[Dataset items]
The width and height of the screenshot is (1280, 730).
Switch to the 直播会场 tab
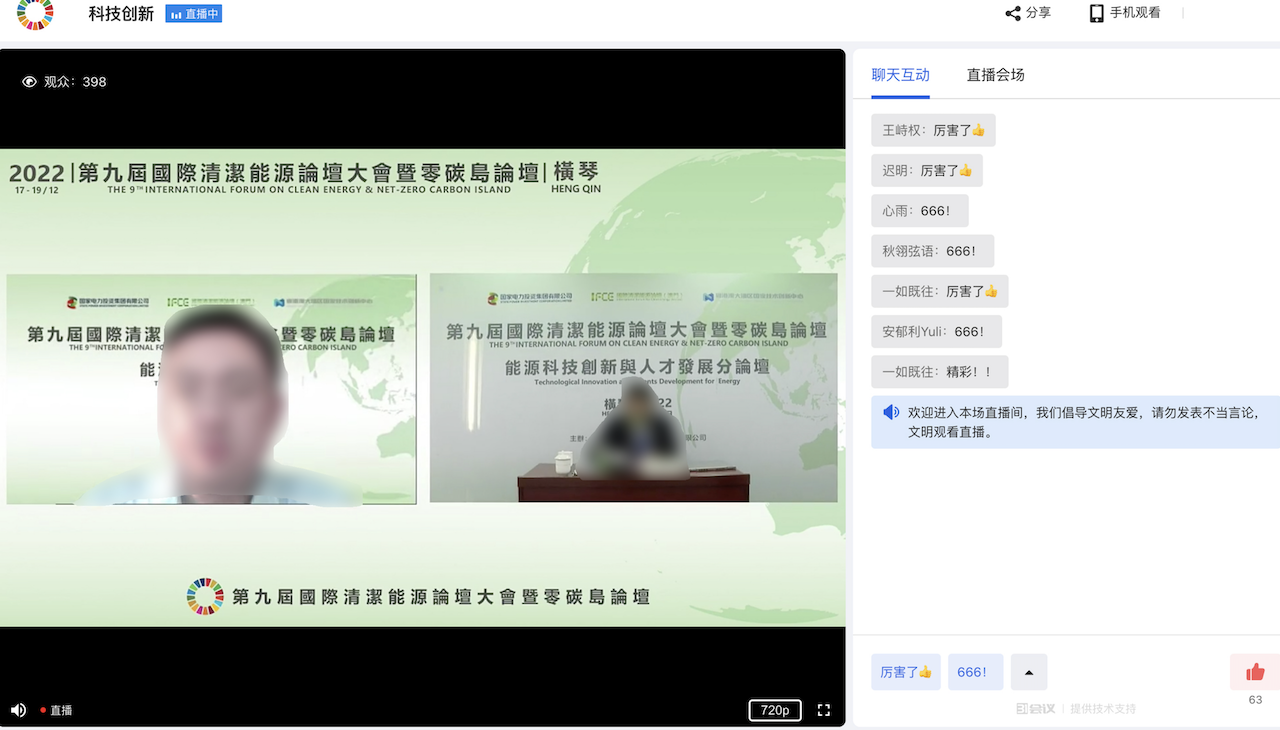(x=995, y=74)
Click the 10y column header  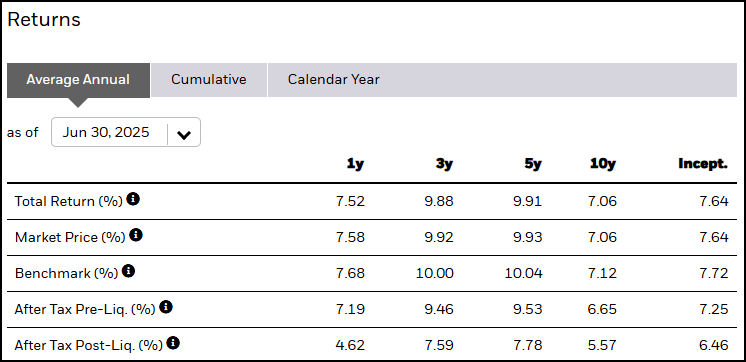pos(603,164)
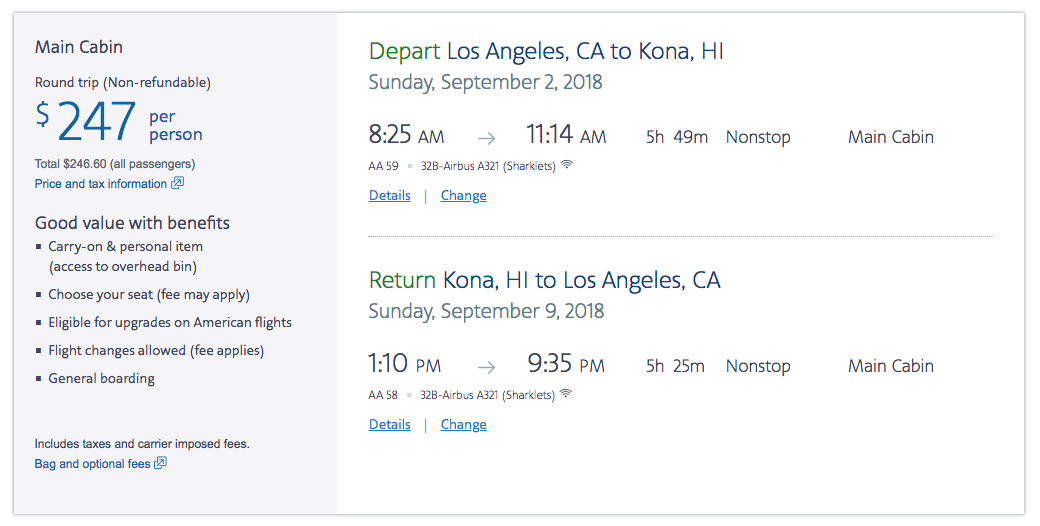Click Wi-Fi icon on flight AA 58
The image size is (1040, 526).
coord(567,394)
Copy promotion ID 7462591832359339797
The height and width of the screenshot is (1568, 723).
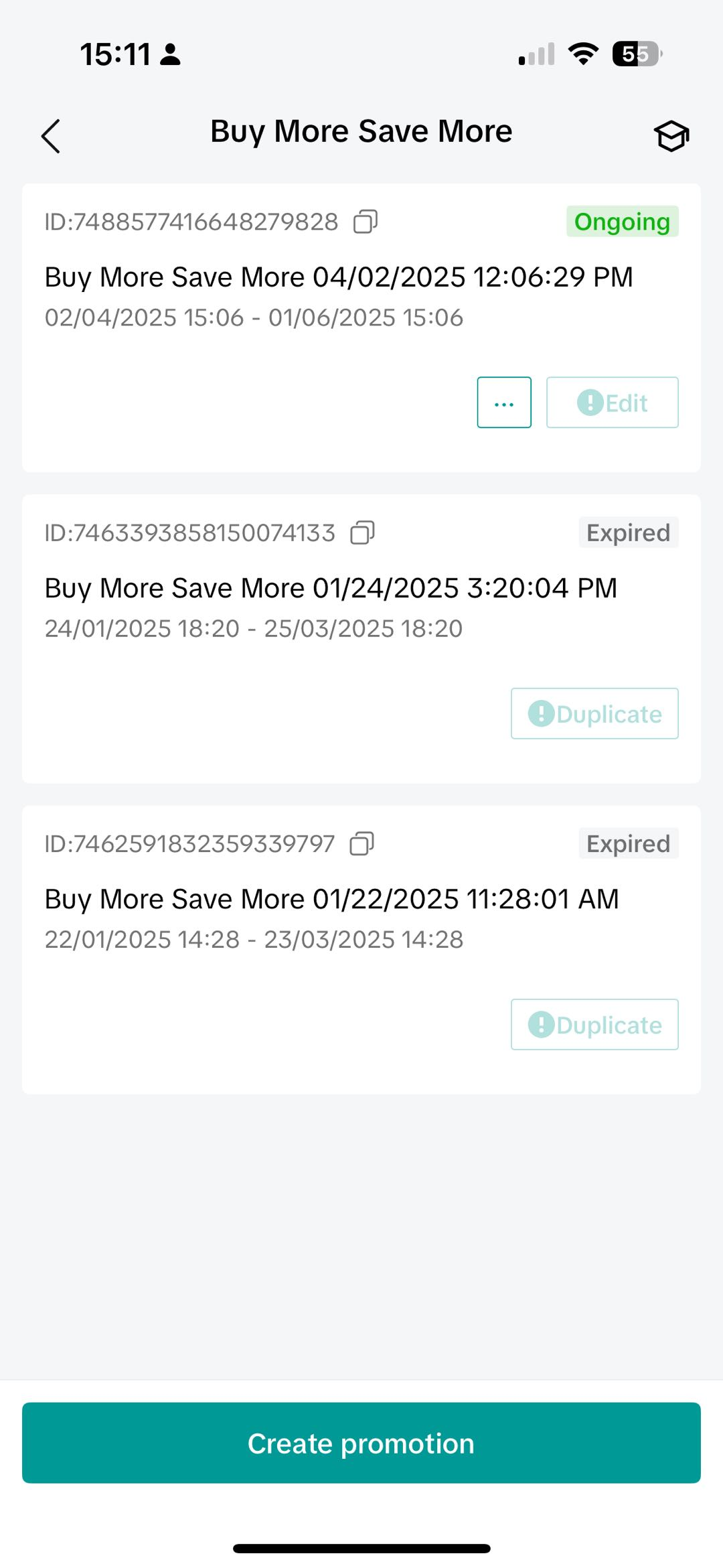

What is required: Every line above that includes the word "screenshot" must appear in the answer.

The answer:
The width and height of the screenshot is (1280, 730).
The height and width of the screenshot is (1568, 723).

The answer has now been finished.